RoPs are like a term insurance as they provide only life cover (or death benefits). However, in addition, the policyholder also gets survival benefits at the time of maturity. The lump sum amount paid is equal to all the premiums paid or a little more (say 110%). 

But remember there is no free lunch.

Premiums are higher for RoP policies as against that of a plain vanilla term insurance. If you are a 30-year old non-smoker seeking term cover for Rs 1 crore till 60 years of age, annual premium works out to Rs 8,400, as per the online quote of an insurer. However, it increases to Rs 16,200 for RoP.

1.You pay more

Premiums are higher for RoP policies as against that of a plain vanilla term insurance. If you are a 30-year old non-smoker seeking term cover for Rs 1 crore till 60 years of age, annual premium works out to Rs 8,400, as per the online quote of an insurer. However, it increases to Rs 16,200 for RoP. If you add riders like accidental death or disability benefit as well as those for critical illnesses, you pay even more – about 3 times the normal. 

2. Huge opportunity cost 

The additional money you pay as premium entails a huge opportunity cost. Taking the above example, where you pay about Rs 7,800 extra every year. If it is invested instead into equities (at 10 percent per annum), it could grow to Rs 14.1 lakh over a 30-year period. In contrast, a RoP buyer will get survival benefits of Rs 4.9 lakh. 
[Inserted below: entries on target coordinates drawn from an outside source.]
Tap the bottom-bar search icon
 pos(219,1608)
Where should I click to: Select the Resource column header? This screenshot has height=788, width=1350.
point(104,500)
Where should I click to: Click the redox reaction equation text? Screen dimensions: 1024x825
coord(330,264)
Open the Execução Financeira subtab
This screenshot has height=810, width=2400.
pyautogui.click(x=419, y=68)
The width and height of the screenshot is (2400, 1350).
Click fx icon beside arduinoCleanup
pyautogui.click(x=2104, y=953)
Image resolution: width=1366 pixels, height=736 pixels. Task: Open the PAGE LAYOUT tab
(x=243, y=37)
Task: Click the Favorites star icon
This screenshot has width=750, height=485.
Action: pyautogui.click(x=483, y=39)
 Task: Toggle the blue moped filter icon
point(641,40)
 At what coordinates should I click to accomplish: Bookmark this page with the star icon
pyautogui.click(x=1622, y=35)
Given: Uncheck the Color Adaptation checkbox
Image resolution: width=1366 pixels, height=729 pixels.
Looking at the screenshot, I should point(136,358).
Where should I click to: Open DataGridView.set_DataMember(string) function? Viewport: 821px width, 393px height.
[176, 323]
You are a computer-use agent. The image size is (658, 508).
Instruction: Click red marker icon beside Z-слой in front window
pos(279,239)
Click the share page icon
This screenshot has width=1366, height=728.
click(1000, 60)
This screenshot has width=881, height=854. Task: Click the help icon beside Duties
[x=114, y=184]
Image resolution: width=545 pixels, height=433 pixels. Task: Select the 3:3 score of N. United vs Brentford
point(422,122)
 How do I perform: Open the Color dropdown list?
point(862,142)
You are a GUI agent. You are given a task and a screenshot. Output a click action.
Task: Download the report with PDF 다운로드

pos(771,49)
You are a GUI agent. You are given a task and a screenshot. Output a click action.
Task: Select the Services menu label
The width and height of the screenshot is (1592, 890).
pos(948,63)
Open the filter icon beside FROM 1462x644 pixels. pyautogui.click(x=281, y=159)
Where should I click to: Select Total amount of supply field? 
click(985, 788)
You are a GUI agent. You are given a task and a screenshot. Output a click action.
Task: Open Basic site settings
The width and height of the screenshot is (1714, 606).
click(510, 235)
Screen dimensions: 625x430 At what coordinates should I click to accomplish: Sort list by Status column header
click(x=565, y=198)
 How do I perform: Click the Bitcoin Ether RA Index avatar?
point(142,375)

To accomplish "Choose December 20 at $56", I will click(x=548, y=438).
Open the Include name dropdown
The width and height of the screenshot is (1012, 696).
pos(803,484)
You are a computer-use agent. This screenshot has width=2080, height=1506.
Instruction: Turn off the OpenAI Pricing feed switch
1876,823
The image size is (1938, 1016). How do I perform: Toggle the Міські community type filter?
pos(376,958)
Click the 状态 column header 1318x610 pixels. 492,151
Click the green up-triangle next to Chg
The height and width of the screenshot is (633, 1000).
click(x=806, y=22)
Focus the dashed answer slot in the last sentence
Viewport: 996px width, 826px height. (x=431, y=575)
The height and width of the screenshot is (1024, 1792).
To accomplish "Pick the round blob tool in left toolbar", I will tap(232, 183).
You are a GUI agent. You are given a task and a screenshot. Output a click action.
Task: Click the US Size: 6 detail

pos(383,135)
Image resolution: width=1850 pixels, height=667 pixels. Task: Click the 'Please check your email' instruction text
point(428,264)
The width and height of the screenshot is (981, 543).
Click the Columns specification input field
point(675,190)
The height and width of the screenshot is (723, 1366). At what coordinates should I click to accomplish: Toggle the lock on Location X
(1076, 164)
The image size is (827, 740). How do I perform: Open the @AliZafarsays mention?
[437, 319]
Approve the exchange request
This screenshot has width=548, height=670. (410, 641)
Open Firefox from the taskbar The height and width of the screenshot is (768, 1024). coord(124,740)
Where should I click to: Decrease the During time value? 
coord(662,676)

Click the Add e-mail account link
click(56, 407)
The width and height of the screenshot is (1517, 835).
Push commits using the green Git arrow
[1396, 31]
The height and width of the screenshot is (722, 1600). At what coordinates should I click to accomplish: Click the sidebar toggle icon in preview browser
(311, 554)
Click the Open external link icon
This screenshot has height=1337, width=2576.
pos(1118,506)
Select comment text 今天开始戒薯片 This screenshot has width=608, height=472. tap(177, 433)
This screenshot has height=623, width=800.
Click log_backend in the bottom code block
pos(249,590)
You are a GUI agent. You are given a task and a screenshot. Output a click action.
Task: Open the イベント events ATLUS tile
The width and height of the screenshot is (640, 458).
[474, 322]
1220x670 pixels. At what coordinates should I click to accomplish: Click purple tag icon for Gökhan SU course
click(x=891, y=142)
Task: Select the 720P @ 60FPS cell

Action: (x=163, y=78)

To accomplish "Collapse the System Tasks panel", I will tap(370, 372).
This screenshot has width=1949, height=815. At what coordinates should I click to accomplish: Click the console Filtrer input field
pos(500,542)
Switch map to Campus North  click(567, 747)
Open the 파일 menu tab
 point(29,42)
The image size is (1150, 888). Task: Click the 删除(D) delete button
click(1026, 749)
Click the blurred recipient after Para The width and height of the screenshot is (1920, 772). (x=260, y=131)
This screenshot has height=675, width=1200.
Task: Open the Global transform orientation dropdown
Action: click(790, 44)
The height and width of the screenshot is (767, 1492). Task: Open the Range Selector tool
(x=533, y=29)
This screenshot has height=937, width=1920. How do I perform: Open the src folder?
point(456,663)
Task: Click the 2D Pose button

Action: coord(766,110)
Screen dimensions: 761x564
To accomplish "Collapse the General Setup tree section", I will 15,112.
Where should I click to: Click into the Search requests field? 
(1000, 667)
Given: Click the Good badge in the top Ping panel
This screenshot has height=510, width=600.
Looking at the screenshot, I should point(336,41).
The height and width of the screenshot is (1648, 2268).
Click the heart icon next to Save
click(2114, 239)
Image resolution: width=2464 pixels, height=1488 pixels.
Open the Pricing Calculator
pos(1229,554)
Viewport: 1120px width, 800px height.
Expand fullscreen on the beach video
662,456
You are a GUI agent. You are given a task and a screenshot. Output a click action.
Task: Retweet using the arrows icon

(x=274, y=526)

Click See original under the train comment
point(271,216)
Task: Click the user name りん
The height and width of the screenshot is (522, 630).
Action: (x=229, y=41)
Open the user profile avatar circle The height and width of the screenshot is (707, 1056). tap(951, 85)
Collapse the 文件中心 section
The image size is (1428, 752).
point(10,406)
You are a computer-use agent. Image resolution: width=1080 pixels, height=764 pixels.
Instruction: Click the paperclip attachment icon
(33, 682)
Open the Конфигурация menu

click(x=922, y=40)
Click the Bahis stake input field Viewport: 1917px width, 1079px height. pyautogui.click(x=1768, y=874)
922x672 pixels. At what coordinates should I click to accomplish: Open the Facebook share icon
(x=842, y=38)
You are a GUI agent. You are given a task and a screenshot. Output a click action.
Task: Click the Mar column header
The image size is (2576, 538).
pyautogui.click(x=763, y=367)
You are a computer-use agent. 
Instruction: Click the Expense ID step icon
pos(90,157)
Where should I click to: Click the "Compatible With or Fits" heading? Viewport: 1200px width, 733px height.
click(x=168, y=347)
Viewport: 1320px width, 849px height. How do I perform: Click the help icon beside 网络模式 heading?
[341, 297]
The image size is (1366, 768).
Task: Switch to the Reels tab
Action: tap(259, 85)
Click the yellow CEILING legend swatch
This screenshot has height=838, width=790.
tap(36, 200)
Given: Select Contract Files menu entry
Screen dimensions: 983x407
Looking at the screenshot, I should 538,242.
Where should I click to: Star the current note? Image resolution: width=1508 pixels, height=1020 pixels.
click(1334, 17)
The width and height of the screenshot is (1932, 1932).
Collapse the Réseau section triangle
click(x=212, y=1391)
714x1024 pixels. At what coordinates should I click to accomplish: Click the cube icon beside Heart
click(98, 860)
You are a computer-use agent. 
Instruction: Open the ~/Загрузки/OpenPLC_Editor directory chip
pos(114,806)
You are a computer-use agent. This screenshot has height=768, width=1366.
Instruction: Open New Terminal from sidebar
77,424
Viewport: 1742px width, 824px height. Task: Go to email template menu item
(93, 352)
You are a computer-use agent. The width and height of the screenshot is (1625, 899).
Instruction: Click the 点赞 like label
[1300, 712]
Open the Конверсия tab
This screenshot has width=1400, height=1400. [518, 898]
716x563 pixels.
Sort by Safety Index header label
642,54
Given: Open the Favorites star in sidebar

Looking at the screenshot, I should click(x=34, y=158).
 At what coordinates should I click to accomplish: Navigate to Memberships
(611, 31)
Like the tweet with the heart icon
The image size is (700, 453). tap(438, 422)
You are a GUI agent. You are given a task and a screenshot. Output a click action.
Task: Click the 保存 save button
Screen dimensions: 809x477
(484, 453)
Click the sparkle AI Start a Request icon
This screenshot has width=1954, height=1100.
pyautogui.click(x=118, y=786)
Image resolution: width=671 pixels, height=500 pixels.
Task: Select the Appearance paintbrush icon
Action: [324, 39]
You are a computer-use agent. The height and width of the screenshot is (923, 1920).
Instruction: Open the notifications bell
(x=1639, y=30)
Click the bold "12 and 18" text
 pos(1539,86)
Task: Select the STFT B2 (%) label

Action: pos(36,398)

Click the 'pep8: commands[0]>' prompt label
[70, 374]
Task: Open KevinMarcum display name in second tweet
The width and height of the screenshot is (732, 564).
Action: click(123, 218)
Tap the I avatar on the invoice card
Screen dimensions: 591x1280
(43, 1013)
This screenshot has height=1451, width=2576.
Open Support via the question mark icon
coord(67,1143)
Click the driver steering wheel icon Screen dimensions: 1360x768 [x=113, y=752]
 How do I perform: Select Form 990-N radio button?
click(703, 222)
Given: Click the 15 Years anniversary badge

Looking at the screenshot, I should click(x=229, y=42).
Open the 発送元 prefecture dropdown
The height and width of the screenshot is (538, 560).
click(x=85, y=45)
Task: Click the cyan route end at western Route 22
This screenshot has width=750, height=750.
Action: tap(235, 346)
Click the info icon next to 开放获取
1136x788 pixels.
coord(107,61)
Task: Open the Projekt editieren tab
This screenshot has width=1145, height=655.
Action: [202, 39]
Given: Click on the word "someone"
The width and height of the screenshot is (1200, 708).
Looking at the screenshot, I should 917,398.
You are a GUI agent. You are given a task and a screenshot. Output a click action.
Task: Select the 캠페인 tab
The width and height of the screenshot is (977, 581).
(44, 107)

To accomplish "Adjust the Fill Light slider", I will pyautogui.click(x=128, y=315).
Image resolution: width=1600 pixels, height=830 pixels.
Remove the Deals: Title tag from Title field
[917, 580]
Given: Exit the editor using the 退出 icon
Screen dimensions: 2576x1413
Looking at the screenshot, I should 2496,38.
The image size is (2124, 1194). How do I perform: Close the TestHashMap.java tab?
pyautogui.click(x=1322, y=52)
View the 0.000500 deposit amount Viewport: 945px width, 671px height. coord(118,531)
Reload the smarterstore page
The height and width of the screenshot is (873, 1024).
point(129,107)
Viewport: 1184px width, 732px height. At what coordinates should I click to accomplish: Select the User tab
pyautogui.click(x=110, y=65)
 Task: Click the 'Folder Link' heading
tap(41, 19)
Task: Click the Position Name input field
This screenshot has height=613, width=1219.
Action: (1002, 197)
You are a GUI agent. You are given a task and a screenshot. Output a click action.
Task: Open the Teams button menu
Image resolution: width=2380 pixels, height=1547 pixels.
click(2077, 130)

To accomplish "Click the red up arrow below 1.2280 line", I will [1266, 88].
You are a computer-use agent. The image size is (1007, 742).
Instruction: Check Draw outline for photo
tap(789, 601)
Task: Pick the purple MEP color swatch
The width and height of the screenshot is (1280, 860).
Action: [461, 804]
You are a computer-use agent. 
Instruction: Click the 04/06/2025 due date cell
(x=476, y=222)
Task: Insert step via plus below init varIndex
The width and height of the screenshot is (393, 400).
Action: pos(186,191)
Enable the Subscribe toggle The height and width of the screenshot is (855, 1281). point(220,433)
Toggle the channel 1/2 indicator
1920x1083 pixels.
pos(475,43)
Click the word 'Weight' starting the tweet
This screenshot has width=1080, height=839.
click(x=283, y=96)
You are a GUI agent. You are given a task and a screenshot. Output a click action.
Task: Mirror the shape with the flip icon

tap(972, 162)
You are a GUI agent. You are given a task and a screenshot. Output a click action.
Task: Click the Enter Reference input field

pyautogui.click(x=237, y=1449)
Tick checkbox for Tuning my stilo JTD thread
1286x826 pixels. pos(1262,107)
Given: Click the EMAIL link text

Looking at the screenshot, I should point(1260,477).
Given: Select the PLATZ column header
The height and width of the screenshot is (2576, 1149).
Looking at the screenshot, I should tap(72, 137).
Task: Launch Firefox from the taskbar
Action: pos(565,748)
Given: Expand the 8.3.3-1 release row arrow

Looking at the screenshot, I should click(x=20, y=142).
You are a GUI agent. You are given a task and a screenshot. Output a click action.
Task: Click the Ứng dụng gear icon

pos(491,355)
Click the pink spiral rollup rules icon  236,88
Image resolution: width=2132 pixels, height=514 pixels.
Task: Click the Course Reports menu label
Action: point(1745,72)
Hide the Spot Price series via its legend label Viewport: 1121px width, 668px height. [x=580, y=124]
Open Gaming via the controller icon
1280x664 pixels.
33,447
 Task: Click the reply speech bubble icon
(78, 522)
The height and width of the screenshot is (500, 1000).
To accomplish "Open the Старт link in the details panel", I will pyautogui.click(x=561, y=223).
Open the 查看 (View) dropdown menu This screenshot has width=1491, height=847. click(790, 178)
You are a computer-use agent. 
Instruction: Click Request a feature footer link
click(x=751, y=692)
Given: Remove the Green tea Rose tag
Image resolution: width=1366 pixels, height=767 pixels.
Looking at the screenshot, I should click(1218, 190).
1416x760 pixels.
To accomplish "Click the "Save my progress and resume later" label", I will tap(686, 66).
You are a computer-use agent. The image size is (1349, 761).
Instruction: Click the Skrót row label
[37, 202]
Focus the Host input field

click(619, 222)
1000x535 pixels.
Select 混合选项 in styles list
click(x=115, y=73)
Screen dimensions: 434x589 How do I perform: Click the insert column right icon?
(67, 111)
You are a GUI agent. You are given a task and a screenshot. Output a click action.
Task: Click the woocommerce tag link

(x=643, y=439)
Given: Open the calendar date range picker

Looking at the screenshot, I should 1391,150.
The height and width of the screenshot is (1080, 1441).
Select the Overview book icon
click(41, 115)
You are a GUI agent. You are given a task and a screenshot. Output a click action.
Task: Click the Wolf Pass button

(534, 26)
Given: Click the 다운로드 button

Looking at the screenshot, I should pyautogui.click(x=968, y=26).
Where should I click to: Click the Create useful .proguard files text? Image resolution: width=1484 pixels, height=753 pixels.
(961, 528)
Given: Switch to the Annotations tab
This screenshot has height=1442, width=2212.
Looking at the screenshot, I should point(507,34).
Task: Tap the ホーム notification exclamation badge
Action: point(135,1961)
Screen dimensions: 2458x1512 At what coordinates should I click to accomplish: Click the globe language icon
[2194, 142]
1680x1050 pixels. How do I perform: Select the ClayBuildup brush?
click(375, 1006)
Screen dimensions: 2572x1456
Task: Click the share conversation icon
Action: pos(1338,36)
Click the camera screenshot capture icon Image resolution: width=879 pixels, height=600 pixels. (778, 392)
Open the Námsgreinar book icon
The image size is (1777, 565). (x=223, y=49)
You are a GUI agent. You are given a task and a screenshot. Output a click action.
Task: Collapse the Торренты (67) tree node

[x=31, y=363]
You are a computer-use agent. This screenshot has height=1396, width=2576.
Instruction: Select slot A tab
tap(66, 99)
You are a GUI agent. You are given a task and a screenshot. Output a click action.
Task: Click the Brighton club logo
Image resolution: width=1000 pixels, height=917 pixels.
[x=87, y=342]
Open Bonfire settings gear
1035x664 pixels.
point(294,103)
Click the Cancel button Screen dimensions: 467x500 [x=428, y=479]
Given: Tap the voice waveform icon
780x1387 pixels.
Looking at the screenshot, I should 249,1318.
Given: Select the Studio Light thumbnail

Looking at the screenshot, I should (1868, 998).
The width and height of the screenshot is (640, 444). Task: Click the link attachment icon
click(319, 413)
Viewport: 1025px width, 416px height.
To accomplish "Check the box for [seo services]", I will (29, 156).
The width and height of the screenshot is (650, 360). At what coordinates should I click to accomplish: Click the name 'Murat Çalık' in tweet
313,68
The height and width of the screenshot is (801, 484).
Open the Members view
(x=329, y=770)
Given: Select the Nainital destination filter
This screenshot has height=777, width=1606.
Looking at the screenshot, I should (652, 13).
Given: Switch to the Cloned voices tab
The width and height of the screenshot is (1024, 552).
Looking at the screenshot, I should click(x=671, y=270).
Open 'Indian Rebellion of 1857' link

relative wealth accumulation

3. Guaranteed – How low can it get? 

Some agents sell RoP as a compulsory saving vehicle for the spendthrifts. However, it hardly pays. In the above example, on an annual incremental investment of Rs 7,800, RoP provides a meagre annualised return of 4.1 percent over the 30-year tenure. Some insurers provide a little extra – 110% of premium paid. Even in such cases, the annualised returns increases to only 4.6% per annum. 

From an investment perspective, RoP will erode your wealth over the long-term, as inflation levels are expected to be higher (six percent on an average) in India. 

4. Surrender worries

You can stop or switch to other insurers anytime, if you are a term policyholder. However, in case of RoP, you end up losing a lot in the initial years, when surrender value is anywhere from 0-50% of the premium paid. While you have the option to make it paid-up (and don’t pay any more premiums), in the process your life cover also reduces year-after-year. 

5. Taking you for a ride

RoP policies are often bundled with additional riders. From waiver of premium to cover for 38 critical illnesses, options are plenty. Check if you really need those covers or if there is duplication. You can also add it later, if need be. Read the fine print, to avoid surprises.   

What steps to take?

Buy a pure term policy and invest the difference into equity mutual funds to earn inflation-beating returns.. 

Choose a term that coincides with your time of retirement and a sum assured that adequately takes care of your family’s needs. 

As cliché as it might sound, separate the insurance needs from that of investment. RoP are not only costlier but also entail a huge opportunity cost. Investors are better off investing in mutual funds to build wealth.